In her life, this stoic little dog had endured serious physical maladies followed by four surgeries and four recuperations, without a single whimper or protest of any kind. If she cried out in pain and fear, her cry would shred my heart, and Gerda’s. But it was not Gerda or me about whom I was concerned. I didn’t want this brave dog, this creature of such fortitude and fine heart, to hear her own cry as the last sound she knew of this Earth. In her final moments, I meant to help her be what she had been during her entire life: an embodiment of quiet courage, unbowed by suffering.
Little more than half an hour later, at two o’clock Saturday afternoon, Bruce returned, carrying his medical kit. With him was a vet technician: David, who had advised me not to drive recklessly on my way to the specialty hospital eight days earlier, and who had said, “God is with her.”

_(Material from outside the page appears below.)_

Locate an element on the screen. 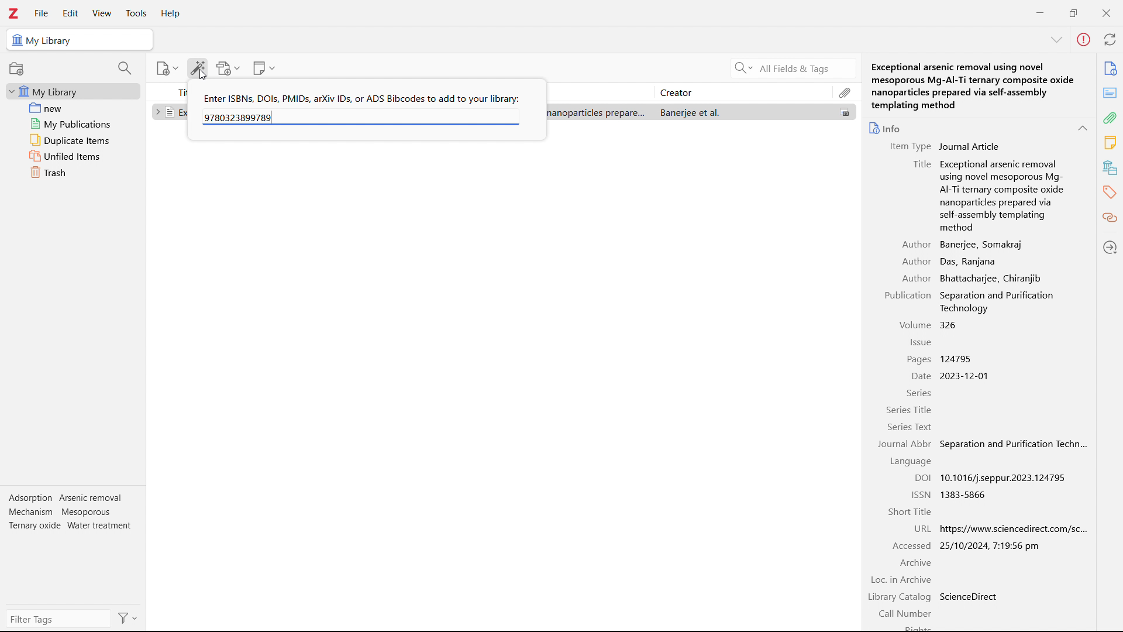  Call number is located at coordinates (907, 614).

In my view, in the case of a human being, a natural death is death with dignity. Animals are innocents, however, and we serve as stewards of them, with the obligation to treat them with mercy.
So there on her favorite couch, on the covered terrace, where she could breathe in all the good rich smells of grass and trees and roses, we opened for her the unseen gate, so that she could walk again not on her now weak legs but on the still strong legs of her spirit, walk beyond that gate, an innocent into a realm of innocence, home forever. As her mom cradled Trixie’s body and told her she was an angel, I held her sweet face in my hands and stared into her beautiful eyes, and as always she returned my gaze forthrightly. I told her that she was the sweetest dog in the world, that her mom and I were so proud of her, that we loved her as desperately as anyone might love his own child, that she was a gift from God, and she fell asleep not forever but just for the moment between the death of her body and the awakening of her spirit in the radiance of grace where she belonged.